Task requirements: Copy each of the following records line for line, keeping every character as it appears.

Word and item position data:
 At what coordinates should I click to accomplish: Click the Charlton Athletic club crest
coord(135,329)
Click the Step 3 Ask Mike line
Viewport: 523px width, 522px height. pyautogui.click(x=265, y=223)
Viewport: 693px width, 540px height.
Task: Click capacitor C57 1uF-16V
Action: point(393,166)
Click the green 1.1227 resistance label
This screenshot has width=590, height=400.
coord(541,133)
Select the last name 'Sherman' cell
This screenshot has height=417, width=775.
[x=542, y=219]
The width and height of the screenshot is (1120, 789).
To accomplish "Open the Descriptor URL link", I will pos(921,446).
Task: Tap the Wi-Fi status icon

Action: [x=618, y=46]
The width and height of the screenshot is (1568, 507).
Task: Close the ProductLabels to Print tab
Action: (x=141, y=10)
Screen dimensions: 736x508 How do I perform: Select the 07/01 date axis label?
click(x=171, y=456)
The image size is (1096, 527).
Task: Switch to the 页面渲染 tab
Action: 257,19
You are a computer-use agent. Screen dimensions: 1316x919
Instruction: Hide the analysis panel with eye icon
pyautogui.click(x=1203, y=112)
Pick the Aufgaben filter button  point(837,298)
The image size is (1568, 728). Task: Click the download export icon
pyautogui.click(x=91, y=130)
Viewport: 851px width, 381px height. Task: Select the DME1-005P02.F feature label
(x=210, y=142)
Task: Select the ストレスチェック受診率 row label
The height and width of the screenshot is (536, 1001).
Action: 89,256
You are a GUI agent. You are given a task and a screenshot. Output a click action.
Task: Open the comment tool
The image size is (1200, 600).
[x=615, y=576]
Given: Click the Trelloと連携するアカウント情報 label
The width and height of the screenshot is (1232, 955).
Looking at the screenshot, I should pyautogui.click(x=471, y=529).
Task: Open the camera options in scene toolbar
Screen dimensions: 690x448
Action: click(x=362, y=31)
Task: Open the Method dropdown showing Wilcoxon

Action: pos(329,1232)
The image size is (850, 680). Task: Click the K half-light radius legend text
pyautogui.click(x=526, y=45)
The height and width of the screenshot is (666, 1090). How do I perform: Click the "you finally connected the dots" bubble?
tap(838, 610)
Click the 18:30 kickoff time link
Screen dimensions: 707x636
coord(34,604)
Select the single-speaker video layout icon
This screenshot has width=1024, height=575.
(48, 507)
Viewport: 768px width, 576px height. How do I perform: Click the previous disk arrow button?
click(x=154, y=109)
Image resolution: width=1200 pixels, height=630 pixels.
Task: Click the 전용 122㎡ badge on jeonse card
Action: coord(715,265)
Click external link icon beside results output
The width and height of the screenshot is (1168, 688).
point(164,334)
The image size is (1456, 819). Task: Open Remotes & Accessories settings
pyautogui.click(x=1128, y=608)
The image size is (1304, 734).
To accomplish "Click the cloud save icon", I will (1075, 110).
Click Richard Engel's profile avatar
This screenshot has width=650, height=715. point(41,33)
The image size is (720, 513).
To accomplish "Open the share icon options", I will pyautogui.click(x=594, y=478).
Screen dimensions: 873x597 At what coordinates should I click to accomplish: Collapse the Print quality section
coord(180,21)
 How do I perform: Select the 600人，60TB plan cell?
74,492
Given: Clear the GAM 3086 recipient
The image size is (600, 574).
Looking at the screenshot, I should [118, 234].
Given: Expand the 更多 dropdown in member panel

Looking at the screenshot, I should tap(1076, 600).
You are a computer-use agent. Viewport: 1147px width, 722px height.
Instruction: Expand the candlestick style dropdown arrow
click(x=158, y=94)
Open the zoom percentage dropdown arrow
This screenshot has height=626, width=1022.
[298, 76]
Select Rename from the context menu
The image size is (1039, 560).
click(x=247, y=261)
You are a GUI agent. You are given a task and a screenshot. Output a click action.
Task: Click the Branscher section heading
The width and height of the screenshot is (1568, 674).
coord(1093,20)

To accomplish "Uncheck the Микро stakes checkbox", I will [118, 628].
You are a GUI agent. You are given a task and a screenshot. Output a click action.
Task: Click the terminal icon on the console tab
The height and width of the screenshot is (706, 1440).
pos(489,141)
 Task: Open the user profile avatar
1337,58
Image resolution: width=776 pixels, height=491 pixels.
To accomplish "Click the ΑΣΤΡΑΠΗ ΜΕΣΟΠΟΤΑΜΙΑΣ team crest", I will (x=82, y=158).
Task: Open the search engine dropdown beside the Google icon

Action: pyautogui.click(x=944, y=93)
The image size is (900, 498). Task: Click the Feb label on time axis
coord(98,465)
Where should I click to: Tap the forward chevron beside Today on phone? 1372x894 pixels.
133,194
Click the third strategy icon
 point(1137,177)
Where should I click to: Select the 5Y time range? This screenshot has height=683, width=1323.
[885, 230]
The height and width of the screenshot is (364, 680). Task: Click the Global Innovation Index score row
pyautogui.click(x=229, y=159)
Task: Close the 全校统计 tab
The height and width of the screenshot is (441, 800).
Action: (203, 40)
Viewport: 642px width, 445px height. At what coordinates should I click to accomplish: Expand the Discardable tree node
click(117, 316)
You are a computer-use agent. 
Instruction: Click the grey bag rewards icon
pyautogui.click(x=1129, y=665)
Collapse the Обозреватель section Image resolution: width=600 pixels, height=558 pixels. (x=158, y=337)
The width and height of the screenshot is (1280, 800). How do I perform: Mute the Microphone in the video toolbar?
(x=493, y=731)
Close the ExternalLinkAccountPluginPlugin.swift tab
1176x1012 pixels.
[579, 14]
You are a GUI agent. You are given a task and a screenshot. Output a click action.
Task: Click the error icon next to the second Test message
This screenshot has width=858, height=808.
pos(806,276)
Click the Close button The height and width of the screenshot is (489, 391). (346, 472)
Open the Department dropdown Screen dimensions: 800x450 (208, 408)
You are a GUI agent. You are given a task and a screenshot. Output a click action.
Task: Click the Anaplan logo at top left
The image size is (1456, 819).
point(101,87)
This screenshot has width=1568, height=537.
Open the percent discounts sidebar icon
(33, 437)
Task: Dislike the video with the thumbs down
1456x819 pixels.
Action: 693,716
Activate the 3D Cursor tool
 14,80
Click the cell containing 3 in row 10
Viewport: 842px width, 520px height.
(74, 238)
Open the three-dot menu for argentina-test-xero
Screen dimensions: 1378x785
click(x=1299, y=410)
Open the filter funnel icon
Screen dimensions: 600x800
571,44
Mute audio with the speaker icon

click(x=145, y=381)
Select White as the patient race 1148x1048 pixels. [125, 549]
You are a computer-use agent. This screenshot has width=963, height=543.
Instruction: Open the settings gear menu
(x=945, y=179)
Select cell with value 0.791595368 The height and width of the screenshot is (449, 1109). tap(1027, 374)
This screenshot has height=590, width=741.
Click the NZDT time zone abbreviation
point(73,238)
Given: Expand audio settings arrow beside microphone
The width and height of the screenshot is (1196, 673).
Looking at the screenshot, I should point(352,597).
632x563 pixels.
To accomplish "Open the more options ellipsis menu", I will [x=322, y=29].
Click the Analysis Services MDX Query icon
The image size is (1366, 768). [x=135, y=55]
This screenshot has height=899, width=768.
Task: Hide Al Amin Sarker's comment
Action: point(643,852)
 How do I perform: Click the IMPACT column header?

Exercise response:
 At what coordinates should I click to accomplish: Click the Charlton Athletic club crest
coord(135,329)
Click the Step 3 Ask Mike line
Viewport: 523px width, 522px height. pyautogui.click(x=265, y=223)
Viewport: 693px width, 540px height.
Task: Click capacitor C57 1uF-16V
Action: point(393,166)
Click the green 1.1227 resistance label
This screenshot has width=590, height=400.
coord(541,133)
Select the last name 'Sherman' cell
This screenshot has height=417, width=775.
[x=542, y=219]
The width and height of the screenshot is (1120, 789).
To accomplish "Open the Descriptor URL link", I will pos(921,446).
Task: Tap the Wi-Fi status icon

Action: [x=618, y=46]
The width and height of the screenshot is (1568, 507).
Task: Close the ProductLabels to Print tab
Action: (x=141, y=10)
Screen dimensions: 736x508 How do I perform: Select the 07/01 date axis label?
click(x=171, y=456)
The image size is (1096, 527).
Task: Switch to the 页面渲染 tab
Action: 257,19
You are a computer-use agent. Screen dimensions: 1316x919
Instruction: Hide the analysis panel with eye icon
pyautogui.click(x=1203, y=112)
Pick the Aufgaben filter button  point(837,298)
The image size is (1568, 728). Task: Click the download export icon
pyautogui.click(x=91, y=130)
Viewport: 851px width, 381px height. Task: Select the DME1-005P02.F feature label
(x=210, y=142)
Task: Select the ストレスチェック受診率 row label
The height and width of the screenshot is (536, 1001).
Action: 89,256
You are a GUI agent. You are given a task and a screenshot. Output a click action.
Task: Open the comment tool
The image size is (1200, 600).
[x=615, y=576]
Given: Click the Trelloと連携するアカウント情報 label
The width and height of the screenshot is (1232, 955).
Looking at the screenshot, I should pyautogui.click(x=471, y=529).
Task: Open the camera options in scene toolbar
Screen dimensions: 690x448
Action: click(x=362, y=31)
Task: Open the Method dropdown showing Wilcoxon

Action: pos(329,1232)
The image size is (850, 680). Task: Click the K half-light radius legend text
pyautogui.click(x=526, y=45)
The height and width of the screenshot is (666, 1090). How do I perform: Click the "you finally connected the dots" bubble?
tap(838, 610)
Click the 18:30 kickoff time link
Screen dimensions: 707x636
coord(34,604)
Select the single-speaker video layout icon
This screenshot has width=1024, height=575.
(48, 507)
Viewport: 768px width, 576px height. How do I perform: Click the previous disk arrow button?
click(x=154, y=109)
Image resolution: width=1200 pixels, height=630 pixels.
Task: Click the 전용 122㎡ badge on jeonse card
Action: coord(715,265)
Click external link icon beside results output
The width and height of the screenshot is (1168, 688).
point(164,334)
The image size is (1456, 819). Task: Open Remotes & Accessories settings
pyautogui.click(x=1128, y=608)
The image size is (1304, 734).
To accomplish "Click the cloud save icon", I will (1075, 110).
Click Richard Engel's profile avatar
This screenshot has width=650, height=715. point(41,33)
The image size is (720, 513).
To accomplish "Open the share icon options", I will pyautogui.click(x=594, y=478).
Screen dimensions: 873x597 At what coordinates should I click to accomplish: Collapse the Print quality section
coord(180,21)
 How do I perform: Select the 600人，60TB plan cell?
74,492
Given: Clear the GAM 3086 recipient
The image size is (600, 574).
Looking at the screenshot, I should [118, 234].
Given: Expand the 更多 dropdown in member panel

Looking at the screenshot, I should tap(1076, 600).
You are a computer-use agent. Viewport: 1147px width, 722px height.
Instruction: Expand the candlestick style dropdown arrow
click(x=158, y=94)
Open the zoom percentage dropdown arrow
This screenshot has height=626, width=1022.
[298, 76]
Select Rename from the context menu
The image size is (1039, 560).
click(x=247, y=261)
You are a GUI agent. You are given a task and a screenshot. Output a click action.
Task: Click the Branscher section heading
The width and height of the screenshot is (1568, 674).
coord(1093,20)

To accomplish "Uncheck the Микро stakes checkbox", I will [118, 628].
You are a GUI agent. You are given a task and a screenshot. Output a click action.
Task: Click the terminal icon on the console tab
The height and width of the screenshot is (706, 1440).
pos(489,141)
 Task: Open the user profile avatar
1337,58
Image resolution: width=776 pixels, height=491 pixels.
To accomplish "Click the ΑΣΤΡΑΠΗ ΜΕΣΟΠΟΤΑΜΙΑΣ team crest", I will (x=82, y=158).
Task: Open the search engine dropdown beside the Google icon

Action: pyautogui.click(x=944, y=93)
The image size is (900, 498). Task: Click the Feb label on time axis
coord(98,465)
Where should I click to: Tap the forward chevron beside Today on phone? 1372x894 pixels.
133,194
Click the third strategy icon
 point(1137,177)
Where should I click to: Select the 5Y time range? This screenshot has height=683, width=1323.
[885, 230]
The height and width of the screenshot is (364, 680). Task: Click the Global Innovation Index score row
pyautogui.click(x=229, y=159)
Task: Close the 全校统计 tab
The height and width of the screenshot is (441, 800).
Action: (203, 40)
Viewport: 642px width, 445px height. At what coordinates should I click to accomplish: Expand the Discardable tree node
click(117, 316)
You are a computer-use agent. 
Instruction: Click the grey bag rewards icon
pyautogui.click(x=1129, y=665)
Collapse the Обозреватель section Image resolution: width=600 pixels, height=558 pixels. (x=158, y=337)
The width and height of the screenshot is (1280, 800). How do I perform: Mute the Microphone in the video toolbar?
(x=493, y=731)
Close the ExternalLinkAccountPluginPlugin.swift tab
1176x1012 pixels.
[579, 14]
You are a GUI agent. You are given a task and a screenshot. Output a click action.
Task: Click the error icon next to the second Test message
This screenshot has width=858, height=808.
pos(806,276)
Click the Close button The height and width of the screenshot is (489, 391). (346, 472)
Open the Department dropdown Screen dimensions: 800x450 (208, 408)
You are a GUI agent. You are given a task and a screenshot. Output a click action.
Task: Click the Anaplan logo at top left
The image size is (1456, 819).
point(101,87)
This screenshot has width=1568, height=537.
Open the percent discounts sidebar icon
(33, 437)
Task: Dislike the video with the thumbs down
1456x819 pixels.
Action: 693,716
Activate the 3D Cursor tool
 14,80
Click the cell containing 3 in row 10
Viewport: 842px width, 520px height.
(74, 238)
Open the three-dot menu for argentina-test-xero
Screen dimensions: 1378x785
click(x=1299, y=410)
Open the filter funnel icon
Screen dimensions: 600x800
571,44
Mute audio with the speaker icon

click(x=145, y=381)
Select White as the patient race 1148x1048 pixels. [125, 549]
You are a computer-use agent. This screenshot has width=963, height=543.
Instruction: Open the settings gear menu
(x=945, y=179)
Select cell with value 0.791595368 The height and width of the screenshot is (449, 1109). tap(1027, 374)
This screenshot has height=590, width=741.
Click the NZDT time zone abbreviation
point(73,238)
Given: Expand audio settings arrow beside microphone
The width and height of the screenshot is (1196, 673).
Looking at the screenshot, I should point(352,597).
632x563 pixels.
To accomplish "Open the more options ellipsis menu", I will [x=322, y=29].
Click the Analysis Services MDX Query icon
The image size is (1366, 768). [x=135, y=55]
This screenshot has height=899, width=768.
Task: Hide Al Amin Sarker's comment
Action: point(643,852)
 How do I perform: Click the IMPACT column header?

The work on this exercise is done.